Jolyon Mitchell, Ph.D. is Scientific Director at Trudell Medical International, London, Canada. He is involved in several industry-wide organizations involved with inhaled medical aerosol delivery, in particular the European Pharmaceutical Aerosol Group (EPAG) as well as serving as a Scientific Adviser to IPAC-RS. He played major parts in the development of an international standard (ISO 20072:2009) covering the design verification of portable inhalers, as well as a Canadian Standard for Spacers and Holding Chambers (CAN/CSA Z264.1-02:2002). He is currently a Canadian delegate to ISO/TC121/SC2, involved with the ongoing development of a standard specifically for nebulizing systems (ISO 27427). In 2010, he was recently appointed to the Expert Committee: General Chapters – Dosage Forms of the United States Phamacopeial Convention for the 2010-2015 term, where he serves as vice chair of the Aerosols dosage form sub-committee.
His background is in physical chemistry. He is a Fellow of the UK Royal Society of Chemistry, a Chartered Scientist, a founder member of the UK-Irish Aerosol Society and a member of the Gesellschaft für Aerosolforschung, American Association for Aerosol Research, American Association of Pharmaceutical Scientists and the International Society for Aerosols in Medicine. He is on the Editorial Advisory Board of Journal of Aerosol Medicine. He is also an adjunct professor at the University of Western Ontario.

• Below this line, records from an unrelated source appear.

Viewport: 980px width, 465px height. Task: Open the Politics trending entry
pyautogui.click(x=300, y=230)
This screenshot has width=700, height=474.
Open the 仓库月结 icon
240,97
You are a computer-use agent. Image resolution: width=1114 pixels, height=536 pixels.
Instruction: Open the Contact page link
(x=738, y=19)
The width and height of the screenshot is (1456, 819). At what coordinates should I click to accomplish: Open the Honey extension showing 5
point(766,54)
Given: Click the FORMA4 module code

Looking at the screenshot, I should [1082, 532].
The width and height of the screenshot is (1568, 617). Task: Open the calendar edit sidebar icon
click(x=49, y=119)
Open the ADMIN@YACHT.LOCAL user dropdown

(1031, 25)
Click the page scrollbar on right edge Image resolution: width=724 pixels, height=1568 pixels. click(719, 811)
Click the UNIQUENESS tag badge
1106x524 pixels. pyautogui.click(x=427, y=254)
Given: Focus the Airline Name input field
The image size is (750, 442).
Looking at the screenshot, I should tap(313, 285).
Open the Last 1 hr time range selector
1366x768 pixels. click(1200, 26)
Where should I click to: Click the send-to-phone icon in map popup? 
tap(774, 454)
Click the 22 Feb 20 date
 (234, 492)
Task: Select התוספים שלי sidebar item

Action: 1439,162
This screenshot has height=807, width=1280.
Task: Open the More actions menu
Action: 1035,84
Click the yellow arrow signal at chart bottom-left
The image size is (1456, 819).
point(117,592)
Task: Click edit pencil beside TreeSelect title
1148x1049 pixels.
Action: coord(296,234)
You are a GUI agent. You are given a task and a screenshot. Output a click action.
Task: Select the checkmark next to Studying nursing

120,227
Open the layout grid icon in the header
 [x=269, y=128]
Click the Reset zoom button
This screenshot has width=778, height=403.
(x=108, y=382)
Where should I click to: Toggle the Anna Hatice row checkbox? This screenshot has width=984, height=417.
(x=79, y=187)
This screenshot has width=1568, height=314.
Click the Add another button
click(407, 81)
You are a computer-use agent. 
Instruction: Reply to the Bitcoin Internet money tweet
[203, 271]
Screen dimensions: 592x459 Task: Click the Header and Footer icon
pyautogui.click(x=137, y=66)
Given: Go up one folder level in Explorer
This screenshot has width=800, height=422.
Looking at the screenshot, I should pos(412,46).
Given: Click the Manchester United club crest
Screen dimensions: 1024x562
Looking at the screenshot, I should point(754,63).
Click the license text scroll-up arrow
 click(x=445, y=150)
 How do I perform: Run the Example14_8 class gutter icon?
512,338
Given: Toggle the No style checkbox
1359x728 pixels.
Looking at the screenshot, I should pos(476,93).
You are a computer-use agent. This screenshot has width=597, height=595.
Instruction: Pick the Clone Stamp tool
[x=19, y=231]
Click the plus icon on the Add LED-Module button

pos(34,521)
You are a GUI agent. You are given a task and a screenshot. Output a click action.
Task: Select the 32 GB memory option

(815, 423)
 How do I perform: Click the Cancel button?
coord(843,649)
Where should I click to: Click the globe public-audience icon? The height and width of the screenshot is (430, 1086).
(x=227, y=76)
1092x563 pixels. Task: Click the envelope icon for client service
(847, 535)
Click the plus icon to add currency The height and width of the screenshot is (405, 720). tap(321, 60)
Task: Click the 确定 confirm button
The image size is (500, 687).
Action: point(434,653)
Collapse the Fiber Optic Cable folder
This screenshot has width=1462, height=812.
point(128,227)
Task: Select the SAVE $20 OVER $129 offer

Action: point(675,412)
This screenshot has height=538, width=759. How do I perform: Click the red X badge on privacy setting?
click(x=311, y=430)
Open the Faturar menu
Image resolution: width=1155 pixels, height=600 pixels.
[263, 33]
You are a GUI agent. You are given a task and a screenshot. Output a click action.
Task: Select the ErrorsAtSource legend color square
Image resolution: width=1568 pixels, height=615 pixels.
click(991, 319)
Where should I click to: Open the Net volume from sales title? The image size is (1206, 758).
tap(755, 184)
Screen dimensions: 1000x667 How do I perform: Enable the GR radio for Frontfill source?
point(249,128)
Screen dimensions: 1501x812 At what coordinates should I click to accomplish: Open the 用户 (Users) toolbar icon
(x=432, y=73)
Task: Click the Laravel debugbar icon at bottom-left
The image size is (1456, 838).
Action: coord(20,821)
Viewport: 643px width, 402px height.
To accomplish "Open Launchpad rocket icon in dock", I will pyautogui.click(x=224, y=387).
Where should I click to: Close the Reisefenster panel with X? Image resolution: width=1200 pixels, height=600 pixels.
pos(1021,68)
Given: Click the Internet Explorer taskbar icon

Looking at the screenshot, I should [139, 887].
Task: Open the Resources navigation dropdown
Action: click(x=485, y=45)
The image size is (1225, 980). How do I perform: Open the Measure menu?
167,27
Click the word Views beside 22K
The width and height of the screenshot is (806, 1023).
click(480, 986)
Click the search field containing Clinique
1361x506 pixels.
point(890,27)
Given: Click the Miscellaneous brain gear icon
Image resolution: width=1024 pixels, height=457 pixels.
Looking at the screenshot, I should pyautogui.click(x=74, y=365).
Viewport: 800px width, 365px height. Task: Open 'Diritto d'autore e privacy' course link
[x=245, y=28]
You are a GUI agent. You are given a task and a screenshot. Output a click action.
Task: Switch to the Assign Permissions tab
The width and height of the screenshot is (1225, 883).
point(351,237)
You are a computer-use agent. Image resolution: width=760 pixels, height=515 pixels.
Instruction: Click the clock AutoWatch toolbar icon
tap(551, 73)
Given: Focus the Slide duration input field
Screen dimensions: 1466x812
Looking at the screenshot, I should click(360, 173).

Svetlana Lyapustina, Ph.D. is a Senior Science Advisor in the Pharmaceutical Practice Group of the Washington, D.C. office of Drinker Biddle & Reath LLP. As a member of that multi-disciplinary team, Dr. Lyapustina has served as Science Advisor and Secretariat for several industry consortia, including the International Pharmaceutical Aerosol Consortium on Regulation and Science (IPAC-RS), the International Consortium for Innovation and Quality in Pharmaceutical Development (IQ), an International Pharmaceutical Supply Chain Consortium Rx-360, Alliance for Biosecurity, Nanomedicines Alliance, and Allotrope Foundation. She was an active member of the Product Quality Research Institute (PQRI), of a Project Team of the United States Pharmacopeia, and a US National Expert in the International Organization for Standardization (ISO). Dr. Lyapustina counsels clients on a wide range of topics related to drug and device product development, pharmaceutical manufacturing, regulatory compliance, quality control, bioequivalence requirements, intellectual property and other issues. Her educational background is in physical chemistry and biophysics. She has authored or co-authored numerous articles on regulatory and scientific topics in drug product development from the US, European and international perspectives, as well as articles and presentations about the process and value of cross-industry collaborations.